As a condition precedent to the granting of plaintiffs' motion, it must appear that there is more than one claim for relief.
"The amended rule (Rule 54) does not apply to a single claim action nor to a multiple claims action in which all of the claims have been finally decided. It is limited expressly to multiple claims actions in which 'one or more but less than all' of the multiple claims have been finally decided and are found otherwise to be ready for appeal."
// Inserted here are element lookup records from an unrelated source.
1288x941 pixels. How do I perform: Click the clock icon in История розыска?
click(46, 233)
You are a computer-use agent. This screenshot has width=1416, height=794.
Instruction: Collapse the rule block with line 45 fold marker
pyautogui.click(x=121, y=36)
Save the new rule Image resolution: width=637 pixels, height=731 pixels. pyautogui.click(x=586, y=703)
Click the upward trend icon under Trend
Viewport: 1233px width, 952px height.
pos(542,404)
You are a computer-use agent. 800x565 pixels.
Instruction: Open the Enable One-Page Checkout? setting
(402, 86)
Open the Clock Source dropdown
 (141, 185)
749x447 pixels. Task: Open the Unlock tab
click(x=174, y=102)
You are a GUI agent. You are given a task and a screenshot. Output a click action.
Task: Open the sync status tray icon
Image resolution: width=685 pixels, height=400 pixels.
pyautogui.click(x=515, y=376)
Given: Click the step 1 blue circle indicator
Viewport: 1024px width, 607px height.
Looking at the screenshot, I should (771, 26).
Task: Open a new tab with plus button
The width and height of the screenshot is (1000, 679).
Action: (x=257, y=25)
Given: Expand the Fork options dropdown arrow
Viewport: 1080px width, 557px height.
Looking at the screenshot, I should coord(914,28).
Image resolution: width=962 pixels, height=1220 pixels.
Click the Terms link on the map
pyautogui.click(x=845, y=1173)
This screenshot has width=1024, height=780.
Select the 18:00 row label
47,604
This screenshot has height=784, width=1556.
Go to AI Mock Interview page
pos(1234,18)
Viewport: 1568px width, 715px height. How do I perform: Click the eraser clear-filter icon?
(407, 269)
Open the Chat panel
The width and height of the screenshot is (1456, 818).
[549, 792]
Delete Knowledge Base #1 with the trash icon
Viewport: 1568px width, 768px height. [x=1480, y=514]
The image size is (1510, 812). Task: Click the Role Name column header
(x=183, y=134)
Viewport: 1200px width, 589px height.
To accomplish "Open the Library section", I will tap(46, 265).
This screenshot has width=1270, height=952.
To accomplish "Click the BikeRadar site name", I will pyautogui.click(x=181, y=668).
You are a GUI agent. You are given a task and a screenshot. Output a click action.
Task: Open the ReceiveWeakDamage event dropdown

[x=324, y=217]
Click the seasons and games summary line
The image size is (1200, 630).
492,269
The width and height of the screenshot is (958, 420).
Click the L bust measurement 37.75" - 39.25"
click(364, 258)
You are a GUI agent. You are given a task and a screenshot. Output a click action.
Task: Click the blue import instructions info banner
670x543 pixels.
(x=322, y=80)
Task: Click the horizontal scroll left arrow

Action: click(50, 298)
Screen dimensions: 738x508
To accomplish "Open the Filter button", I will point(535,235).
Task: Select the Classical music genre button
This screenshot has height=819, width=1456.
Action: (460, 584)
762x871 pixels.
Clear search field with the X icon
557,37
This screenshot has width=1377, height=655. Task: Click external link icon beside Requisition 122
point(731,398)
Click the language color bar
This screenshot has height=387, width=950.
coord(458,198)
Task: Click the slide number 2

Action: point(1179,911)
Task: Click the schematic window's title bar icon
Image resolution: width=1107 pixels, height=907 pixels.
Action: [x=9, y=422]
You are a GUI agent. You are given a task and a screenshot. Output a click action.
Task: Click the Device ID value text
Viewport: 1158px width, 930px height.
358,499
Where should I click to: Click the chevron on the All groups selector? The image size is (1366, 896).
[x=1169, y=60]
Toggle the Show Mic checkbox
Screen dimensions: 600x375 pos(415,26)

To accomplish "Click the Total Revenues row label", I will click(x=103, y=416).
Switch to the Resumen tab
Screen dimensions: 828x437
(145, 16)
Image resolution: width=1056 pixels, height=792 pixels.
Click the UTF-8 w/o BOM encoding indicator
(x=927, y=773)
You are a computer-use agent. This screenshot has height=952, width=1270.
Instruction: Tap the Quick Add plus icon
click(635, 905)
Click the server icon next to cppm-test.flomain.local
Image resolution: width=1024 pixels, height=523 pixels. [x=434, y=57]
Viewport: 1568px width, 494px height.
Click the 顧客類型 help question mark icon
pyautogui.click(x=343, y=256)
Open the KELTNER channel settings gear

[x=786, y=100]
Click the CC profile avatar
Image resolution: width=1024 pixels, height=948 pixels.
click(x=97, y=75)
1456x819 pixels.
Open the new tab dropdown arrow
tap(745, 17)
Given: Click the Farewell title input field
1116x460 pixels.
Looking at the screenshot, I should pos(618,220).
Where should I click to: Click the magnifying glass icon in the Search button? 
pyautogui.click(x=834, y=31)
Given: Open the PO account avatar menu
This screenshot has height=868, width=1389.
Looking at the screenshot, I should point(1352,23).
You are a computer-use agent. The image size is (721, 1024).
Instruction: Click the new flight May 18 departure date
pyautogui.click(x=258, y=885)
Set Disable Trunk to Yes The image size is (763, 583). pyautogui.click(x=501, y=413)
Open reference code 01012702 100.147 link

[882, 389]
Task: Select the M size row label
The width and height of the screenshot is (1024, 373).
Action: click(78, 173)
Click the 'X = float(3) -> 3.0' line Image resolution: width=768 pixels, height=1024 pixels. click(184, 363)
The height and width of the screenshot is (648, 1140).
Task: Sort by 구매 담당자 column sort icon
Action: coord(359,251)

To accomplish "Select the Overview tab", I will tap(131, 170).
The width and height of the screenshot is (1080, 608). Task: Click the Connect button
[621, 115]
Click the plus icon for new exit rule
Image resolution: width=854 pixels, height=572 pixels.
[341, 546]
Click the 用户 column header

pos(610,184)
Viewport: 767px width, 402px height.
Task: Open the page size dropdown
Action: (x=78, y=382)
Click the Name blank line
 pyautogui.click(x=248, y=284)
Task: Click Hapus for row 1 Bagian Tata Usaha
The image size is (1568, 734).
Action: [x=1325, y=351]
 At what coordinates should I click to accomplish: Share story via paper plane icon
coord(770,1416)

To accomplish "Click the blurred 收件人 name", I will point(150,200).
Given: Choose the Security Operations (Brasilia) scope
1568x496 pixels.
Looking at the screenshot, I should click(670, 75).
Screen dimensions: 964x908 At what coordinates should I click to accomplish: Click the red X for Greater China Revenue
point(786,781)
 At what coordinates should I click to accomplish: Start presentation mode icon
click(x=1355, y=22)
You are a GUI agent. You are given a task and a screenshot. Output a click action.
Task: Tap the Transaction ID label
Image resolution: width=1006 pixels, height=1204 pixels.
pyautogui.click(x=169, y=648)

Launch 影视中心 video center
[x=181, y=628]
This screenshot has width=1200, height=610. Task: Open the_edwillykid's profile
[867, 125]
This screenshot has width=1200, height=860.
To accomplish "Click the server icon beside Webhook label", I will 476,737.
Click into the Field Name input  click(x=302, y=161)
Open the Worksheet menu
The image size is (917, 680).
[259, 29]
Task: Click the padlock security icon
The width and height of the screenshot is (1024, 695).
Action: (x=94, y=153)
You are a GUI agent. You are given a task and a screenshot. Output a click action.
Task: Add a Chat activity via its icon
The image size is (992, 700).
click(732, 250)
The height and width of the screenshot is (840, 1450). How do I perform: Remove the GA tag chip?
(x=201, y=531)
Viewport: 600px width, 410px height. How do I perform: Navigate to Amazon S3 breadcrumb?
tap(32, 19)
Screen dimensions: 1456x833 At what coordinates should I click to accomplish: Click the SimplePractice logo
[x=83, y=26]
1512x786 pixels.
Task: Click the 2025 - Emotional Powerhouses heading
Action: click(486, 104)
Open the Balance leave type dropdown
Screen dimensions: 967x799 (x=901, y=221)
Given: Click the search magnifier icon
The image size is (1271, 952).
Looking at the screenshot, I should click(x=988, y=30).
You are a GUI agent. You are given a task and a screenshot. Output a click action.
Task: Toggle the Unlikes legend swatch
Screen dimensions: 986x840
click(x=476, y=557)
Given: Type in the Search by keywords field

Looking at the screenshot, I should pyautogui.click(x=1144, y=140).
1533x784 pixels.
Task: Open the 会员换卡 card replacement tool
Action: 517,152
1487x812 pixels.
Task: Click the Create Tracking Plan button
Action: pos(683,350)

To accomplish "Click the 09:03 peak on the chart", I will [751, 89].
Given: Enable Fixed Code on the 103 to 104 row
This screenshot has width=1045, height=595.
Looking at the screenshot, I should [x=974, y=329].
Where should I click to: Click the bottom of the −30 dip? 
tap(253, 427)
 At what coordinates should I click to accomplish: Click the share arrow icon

The difficulty presented by plaintiffs' motion lies in determining the parameters of a claim. Prior to the 1946 amendment to Rule 54(b), it was held that "the Rules make it clear that it is differing occurrences or transactions which form the basis of separate units of judicial action." Reeves v. Beardall, 316 U.S. 283, 285, 62 S. Ct. 1085, 1087, 86 L. Ed. 1478 (1942). While the approach taken in Reeves has been seriously questioned in light of the deletion of the "occurrence or transaction" language from Rule 54, Cold Metal Process Co. v. United Engineering & Foundry Co., 351 U.S. 445, 452, 76 S. Ct. 904, 100 L. Ed. 1311 (1956); Campbell v. Westmoreland Farm, Inc., 403 F.2d 939, 941 n. 3 (2d Cir. 1968); it has not been entirely repudiated, Rabekoff v. Lazere & Co., 323 F.2d 865, 866 (2d Cir. 1963); RePass v. Vreeland, 357 F.2d 801, 805 n. 4 (3d Cir. 1966); Town of Clarksville, Va. v. United States, 198 F.2d 238, 240 (4th Cir. 1952). Although the basis of liability in this action arises out of a single transaction or occurrence, I need not rest my decision solely on the authority of Reeves, supra. In RePass v. Vreeland, 357 F.2d 801 (3d Cir. 1966), allegations that defendant attorneys were negligent in (1) allowing a statute of limitations to expire before commencement of suit and in (2) negligently failing to inform plaintiff of the running of the statute, were held to constitute a single claim attired in two theories of negligence. Also, in Rabekoff v. Lazere & Co., 323 F.2d 865 (2d Cir. 1963), the Court failed to find more than one claim where a trustee in bankruptcy sued to recover a preferential transfer under both federal and state law. "[A] complaint must do more than simply state alternate legal theories to set out multiple claims for relief." Rabekoff, supra, at 866. See also Backus Plywood Corp. v. Commercial Decal, Inc., 317 F.2d 339 (2d Cir. 1963); McNellis v. Merchants National Bank and Trust Co. of Syracuse, 385 F.2d 916 (2d Cir. 1967); and cf. Campbell v. Westmoreland Farm, Inc., 403 F.2d 939 (2d Cir. 1968); Rieser v. Baltimore and Ohio Railroad Company, 224 F.2d 198 (2d Cir. 1955). From a reading of the complaint, I am persuaded that this action arises out of a single "aggregate of operative facts", McNellis, supra, at 917, presented under different legal theories, RePass, supra, which may not be separately enforced, Campbell, supra, and for which only one recovery would be allowed, Rabekoff, supra.
Accordingly, plaintiffs' motion for a "determination" and "direction" under Rule 54(b) is hereby denied.